Arabie saoudite: Saad Hariri en résidence surveillée à Riyad ?

L’incertitude continue de planer sur la situation du Premier ministre libanais Saad Hariri, une semaine après sa démission surprise annoncée de Riyad. On commence à avoir plus d’informations sur les circonstances de l’arrivée de Saad Hariri en Arabie Saoudite. Une convocation qui ressemble à un kidnapping.

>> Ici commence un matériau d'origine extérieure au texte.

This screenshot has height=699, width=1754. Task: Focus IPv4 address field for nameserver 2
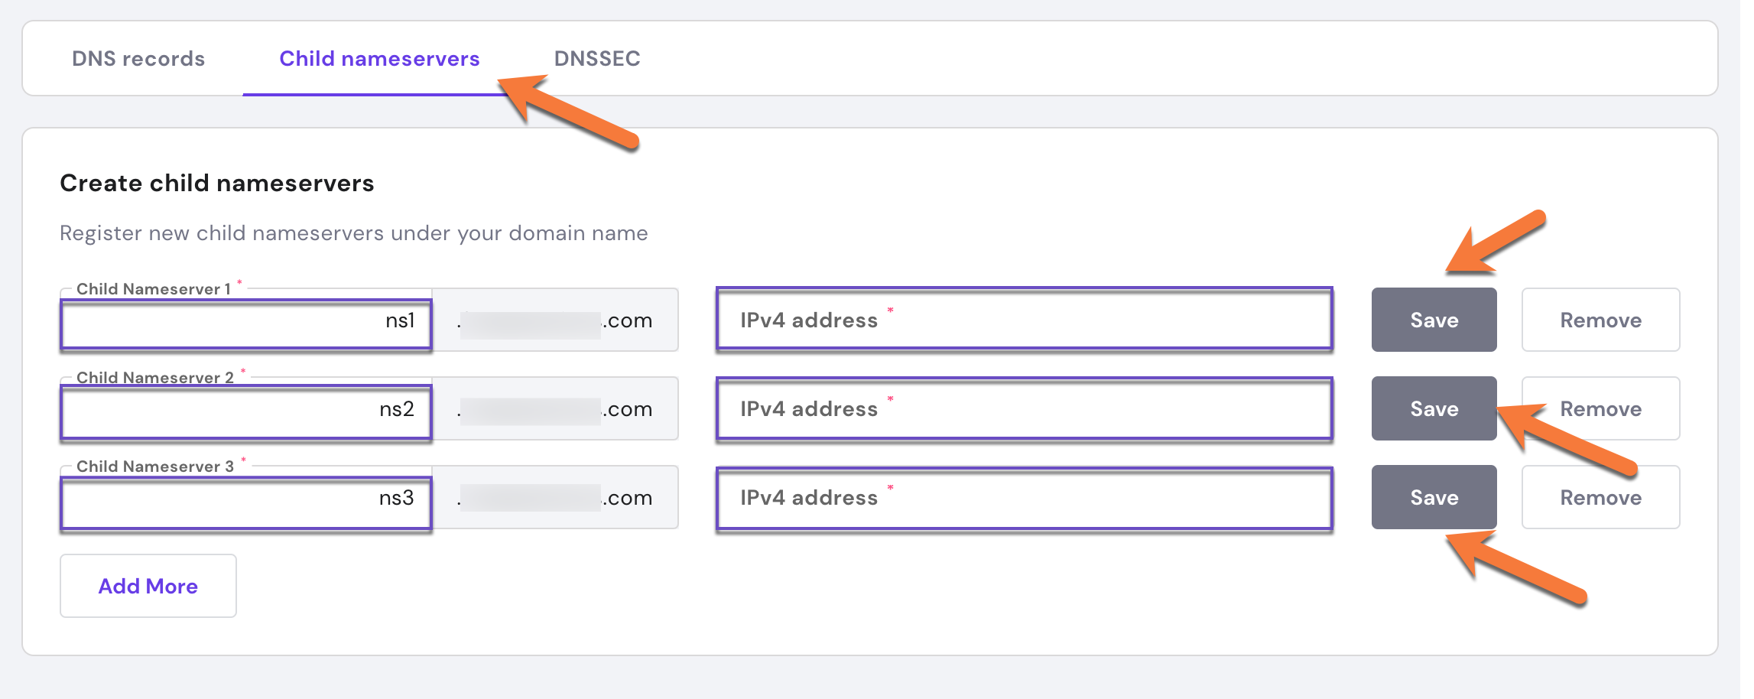coord(1024,408)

Les quelques heures qui ont séparé l’arrivée de Saad Hariri à Riyad, vendredi 3 novembre, et l’annonce de sa démission, le lendemain, ont été racontées en détail par l’agence de presse Reuters, rapporte notre correspondant à Beyrouth, Paul Khalifeh.

Tout aurait commencé par un appel urgent le 2 novembre au soir, invitant Saad Hariri à rencontrer le Prince Mohammed Ben Salman vendredi 3 novembre, trois jours avant la date officiellement prévue. Mais à sa descente d’avion, pas de haut dignitaire pour accueillir le chef du gouvernement libanais comme c’est l’usage, rapporte Reuters.

Selon un proche du Premier ministre, cité par l’agence britannique, dès son arrivée à l’aéroport de la capitale saoudienne, Saad Hariri voit son téléphone confisqué par des agents de sécurité. Il est conduit dans sa villa de Riyad où il passe la nuit et est convoqué le lendemain matin, à 8h, par le prince Ben Salman. Aucun protocole sécuritaire n’est en place, le Premier ministre libanais part dans une voiture accompagné uniquement de ses gardes du corps.

Pendant plusieurs heures, Saad Haririr disparaît des radars. C’est à 14h, en début d’après-midi qu’il réapparaît sur une chaîne de télévision saoudienne pour annoncer sa démission et accuser l’Iran et le Hezbollah de semer la discorde au Liban et dans le monde arabe. Un langage va-t-en-guerre inhabituel venant de sa part. Un communiqué dont il n’est pas l’auteur.

Il passera ensuite le weekend dans un compound du Ritz Carlton là où sont également détenus les princes saoudiens visés par la purge anti-corruption. Cette semaine, Saad Hariri est confiné dans sa villa de Riyad, gardée par la police militaire saoudienne, où des diplomates européens et américains ont pu lui rendre visite. Il n’a toujours pas fait de déclaration publique depuis sa «  démission  ».